Si l’on ajoute que la plupart des aliments solides et liquides se vendent et s’achètent, une industrie est née qui s’appelle l’industrie agro-alimentaire : pour vendre mieux et plus, il a fallu appeler à la rescousse la chimie pour prolonger la durée de conservation des aliments, pour flatter les organes des sens et même le goût de l’authenticité en modifiant la couleur par exemple pour faire croire que le sirop de menthe est naturellement vert, pour agrémenter la texture et surtout exalter l’attrait gustatif en usant par exemple de sucre ou d’édulcorants, de sel, et des exhausteurs de goût stimulant les papilles sensibles à ce que l’on appelle l’umami ou goût délicieux. Bref d’innombrables produits chimiques truffent d’innombrables aliments fabriqués.

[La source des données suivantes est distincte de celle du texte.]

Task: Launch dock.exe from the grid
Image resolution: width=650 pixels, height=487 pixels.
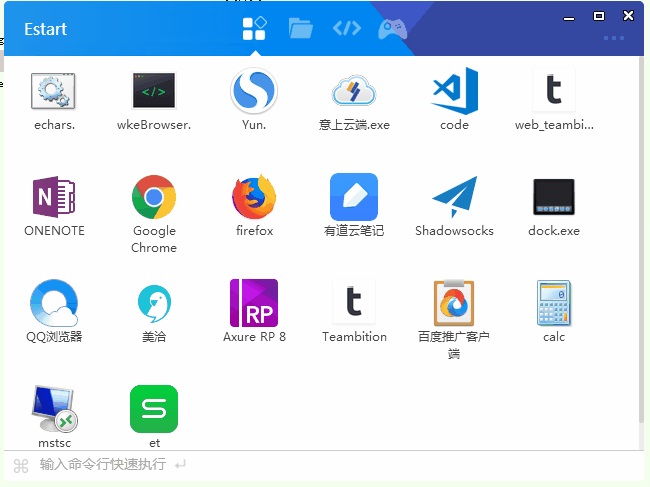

Il est commun de dire que sur le plan éthique, les concepteurs d’aliments devraient procéder à une évaluation des bénéfices et des risques. Mais le problème est-il ainsi bien posé ? Le risque cancérigène par exemple peut nécessiter des expérimentations animales coûteuses et qui elles-mêmes posent des questions éthiques. Reste l’observation de populations humaines qui sont ainsi exposées mais dont les résultats sont exprimés en termes probabilistes souvent contestés ? On comprend ainsi que la nocivité éventuelle de bien des produits ne soit établie que tardivement.
On pourrait aussi invoquer le principe dit de précaution mais à partir de quel seuil le déclencher ?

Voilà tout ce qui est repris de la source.